The health care system is using the latest science to set standards for return to work protocols for care team members who contract COVID-19.
Portland, Maine – MaineHealth said today that it is altering slightly its policy with respect to how care team members return to work after a case of COVID-19, dropping a requirement for a negative antigen test following a completed quarantine period. The change does not conflict with existing CDC guidance for returning health care team members to the workplace after contracting COVID-19.

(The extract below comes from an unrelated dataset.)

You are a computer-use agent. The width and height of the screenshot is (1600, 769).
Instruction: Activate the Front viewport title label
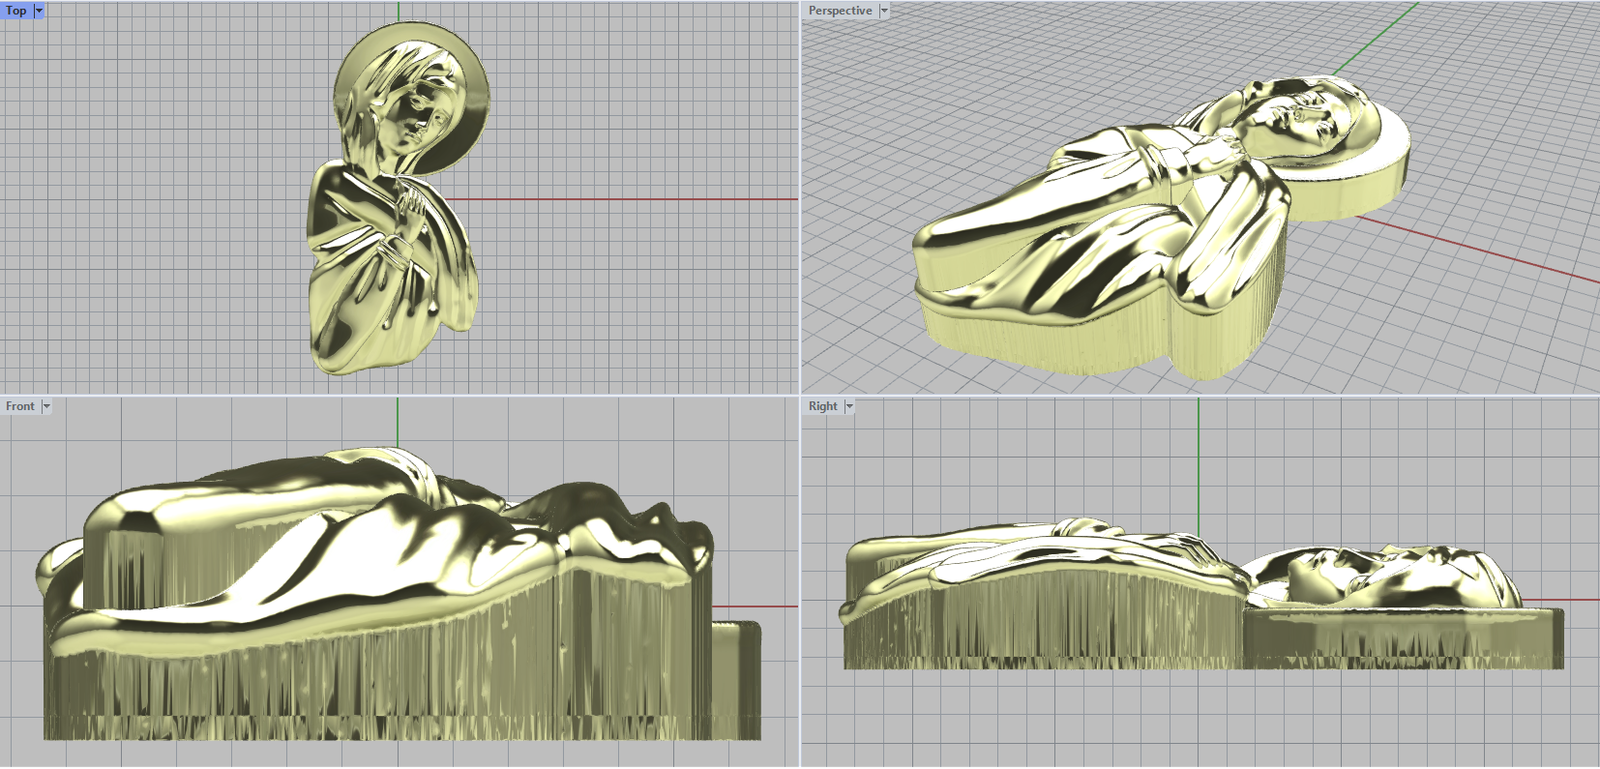pos(20,406)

Under contingency staffing criteria, the US. CDC allows care team members to return after five days of symptom onset as long as they feel well, are improving, and are fever-free for 24 hours without the assistance of fever-reducing medications. Throughout the pandemic, MaineHealth has followed U.S. CDC guidance and at times maintained even stricter standards than required. Most important, care team members only return when they report feeling well enough to return.
Another of those stricter standards was to require a negative antigen test upon return in addition to the CDC criteria. However, with antigen tests in short supply and science that says the tests are not intended to screen for transmissibility, MaineHealth has decided to end the practice.
“We put the testing requirement in place as a way of providing additional assurance, but the reality is that the antigen test has not proven reliable in determining infectivity. These tests are great for diagnosing COVID-19, and that’s what they should be used for given the limited supply. That’s why testing is not required by the US CDC in this setting” said Doug Sawyer, MD, interim chief medical officer at MaineHealth.
In addition to the CDC quarantine requirements, MaineHealth continues to employ a range of other precautions to assure that patients and care team members have the safest possible environment at its clinics and hospitals. These include a requirement that all care team members be fully vaccinated, universal masking for patients and staff, additional personal protective equipment in clinical settings and a daily health screen for all care team members that includes a requirement that they stay home when sick.
“Our hospitals and clinics remain among the safest possible environments when it comes to the risk of contracting COVID-19,” said Sawyer. “Consistent with our vision of ‘Working together so our communities are the healthiest in America,’ we are doing all we can to assure that we deliver safe, effective, and timely care."
MaineHealth is a not-for-profit integrated health system whose vision is, “Working together so our communities are the healthiest in America.” It consists of nine local hospital systems, a comprehensive behavioral healthcare network, diagnostic services, home health agencies, and more than 1,500 employed and independent physicians working together through the MaineHealth Medical Group. With approximately 22,000 employees, MaineHealth provides preventive care, diagnosis and treatment to 1.1 million residents in Maine and New Hampshire. It includes Franklin Memorial Hospital/Franklin Community Health Network in Farmington, LincolnHealth in Damariscotta and Boothbay Harbor, Maine Behavioral Healthcare in South Portland, MaineHealth Care at Home in Saco, Maine Medical Center in Portland, Memorial Hospital in North Conway, N.H., Mid Coast-Parkview Health in Brunswick, NorDx in Scarborough, Pen Bay Medical Center and Waldo County General Hospital in Rockport and Belfast, Southern Maine Health Care in Biddeford and Sanford, Spring Harbor Hospital in Westbrook and Stephens Memorial Hospital/Western Maine Health Care in Norway. MaineHealth Affiliates include Maine General Health in Augusta and Waterville, New England Rehabilitation Hospital in Portland and St. Mary's Regional Medical Center in Lewiston. It is also a significant stakeholder in the MaineHealth Accountable Care Organization in Portland.